Кемп слегка изменился в лице.
– Кажется, я дал вам слово, – сказал он и тихонько затворил за собой дверь.
Изнутри щелкнул ключ. Пока Кемп стоял на месте с лицом, выражавшим пассивное удивление, быстрые шаги подошли к двери уборной, и она также заперлась. Кемп ударил себя рукою но лбу.
– Брежу я, что ли? Я ли сошел с ума или весь мир помешался?
Он захохотал и потрогал запертую дверь.
– Выгнан из собственной спальни вопиющей нелепостью!
Он подошел к верхушке лестницы и оглянулся на запертые двери.
– Факт, – сказал он и дотронулся до своей слегка оцарапанной шеи. – Несомненный факт! Но…
Он безнадежно потряс головою, повернулся и пошел вниз, зажег лампу в столовой, вынул сигару и начал ходить из угла в угол, издавая бессвязные восклицания и по временам рассуждая вслух.
– Невидим! – говорил он. – Существует ли такая вещь, как невидимое животное?.. В море, да… Тысячами, миллионами! Все личинки, все мелкие навилии и торнарии, все микроскопические животные – все слизистые. В море больше невидимых, чем видимых существ! Я никогда прежде об этом не думал. А в прудах-то! Все эти маленькие прудовые жизни – кусочки бесцветной, прозрачной слизи. Но в воздухе… Нет! Этого не может быть… Да, в конце концов, почему же? Если бы человек был сделан из стекла, он все-таки был бы видим.
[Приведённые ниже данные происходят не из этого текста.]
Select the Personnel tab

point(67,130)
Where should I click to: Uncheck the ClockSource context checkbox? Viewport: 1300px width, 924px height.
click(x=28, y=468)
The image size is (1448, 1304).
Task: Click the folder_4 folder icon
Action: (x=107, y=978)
Кемп глубоко задумался. Три сигары рассыпались по ковру белым пеплом, прежде чем он заговорил снова. И тут он издал лишь одно восклицание, свернул в сторону, вышел из комнаты, прошел в свою маленькую докторскую приемную и зажег там газ. Комната была маленькая, так как доктор Кемп не жил практикой и там были сложены последние газеты. Утренний номер валялся тут же, развернутый и небрежно брошенный в сторону. Кемп схватил его, перевернул листы и прочел рассказ о «Странной истории в Айпинге», с таким трудом прочитанный матросом в Порт-Стоу Марвелу. Кемп пробежал его быстро.
– Закутан! Переодеть! Скрывался! «Никто, по-видимому, не знает о его несчастии!» Куда, к черту, он метил?
Кемп уронил листок, и глаза его как будто чего-то искали.
– А-а, – проговорил он и взял «Сен-Джемскую газету», лежавшую свернутой, как пришла. – Теперь мы добьемся правды.
Он разорвал газету и открыл ее. В глаза ему бросились два столбца. «Внезапное помешательство целой деревни в Суссексе», стояло на заголовке.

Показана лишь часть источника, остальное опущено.